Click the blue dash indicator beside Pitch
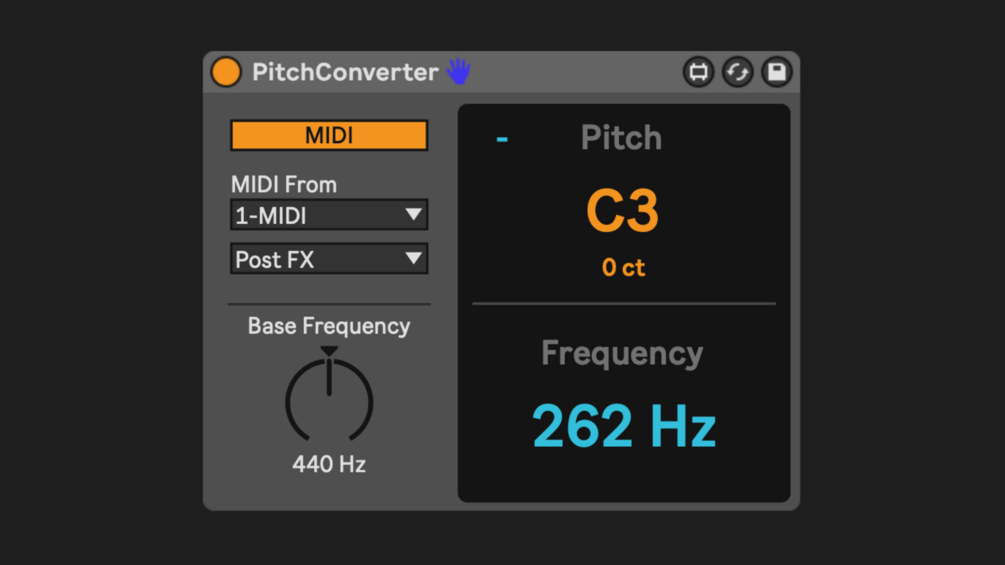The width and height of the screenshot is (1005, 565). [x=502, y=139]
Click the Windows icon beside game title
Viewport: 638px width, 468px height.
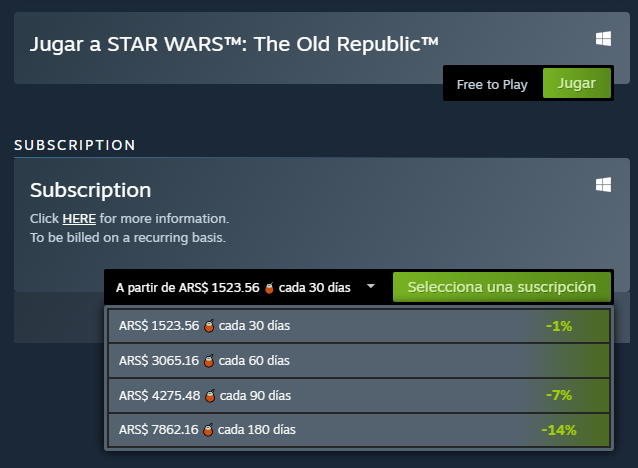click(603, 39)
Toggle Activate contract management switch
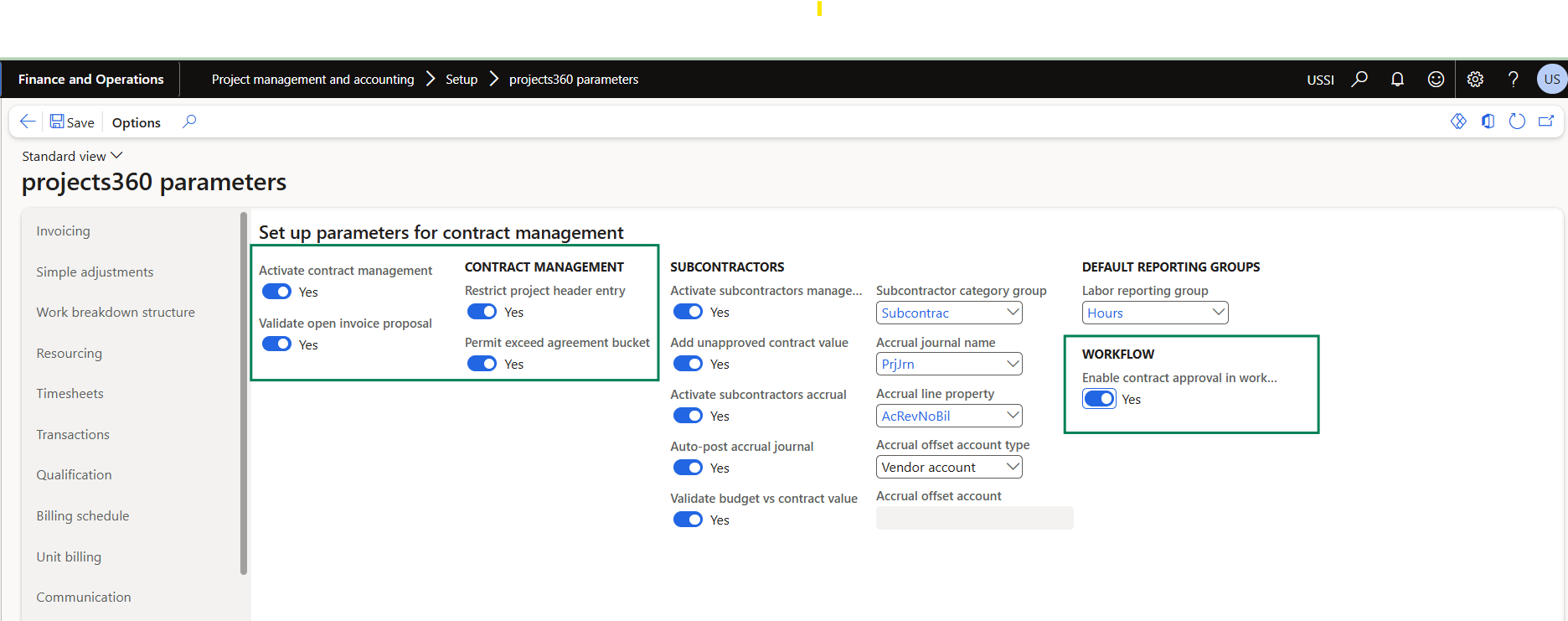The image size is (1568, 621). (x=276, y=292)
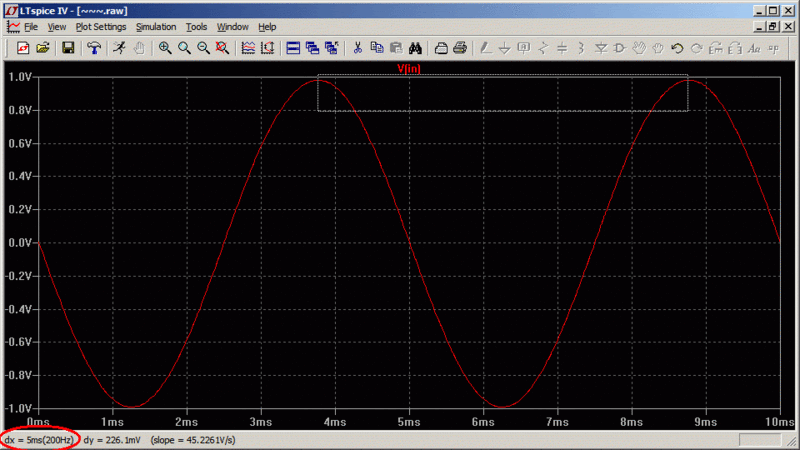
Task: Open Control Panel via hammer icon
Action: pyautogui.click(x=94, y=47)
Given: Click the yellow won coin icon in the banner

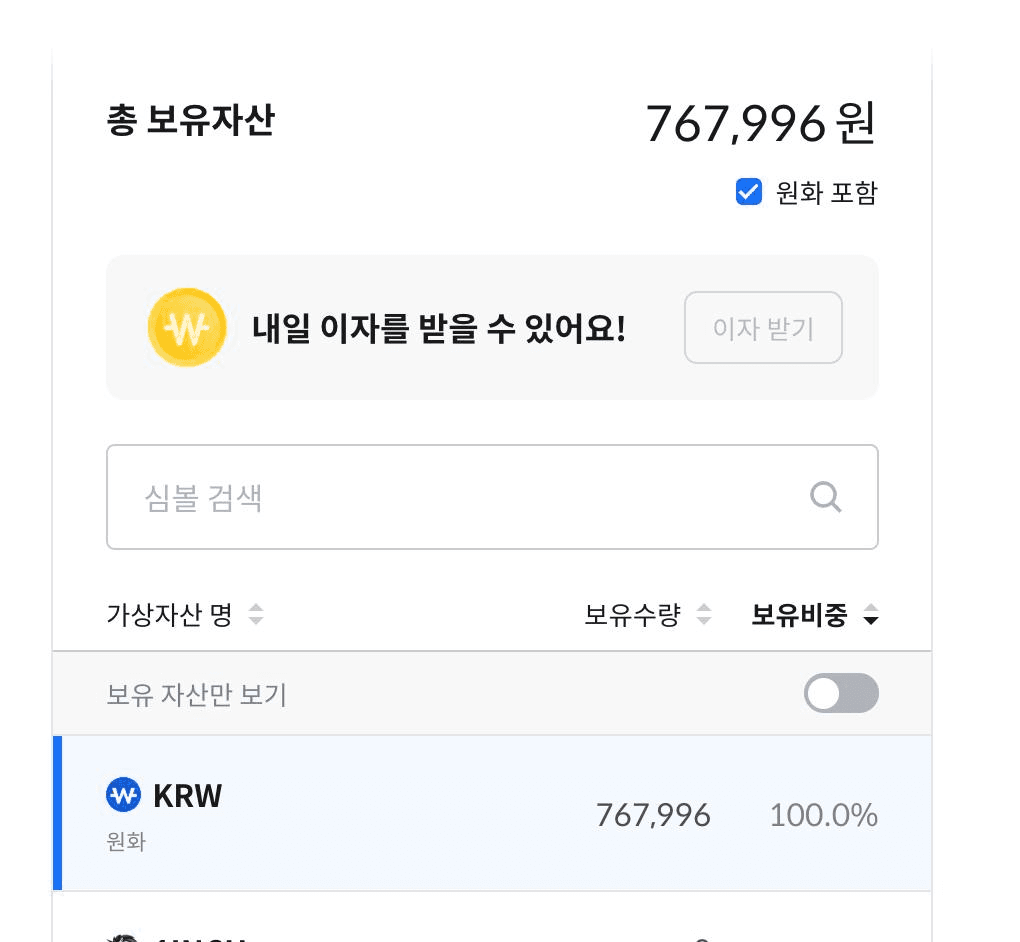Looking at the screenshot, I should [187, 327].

= = =

# Try it:
Set down the material above exactly as written, but not the pictures.

# Output:
Click the blue dash indicator beside Pitch
The width and height of the screenshot is (1005, 565). [x=502, y=139]
Click the Windows icon beside game title
Viewport: 638px width, 468px height.
click(603, 39)
Toggle Activate contract management switch
The image size is (1568, 621). (x=276, y=292)
Task: Open Control Panel via hammer icon
Action: pyautogui.click(x=94, y=47)
Given: Click the yellow won coin icon in the banner

Looking at the screenshot, I should [187, 327].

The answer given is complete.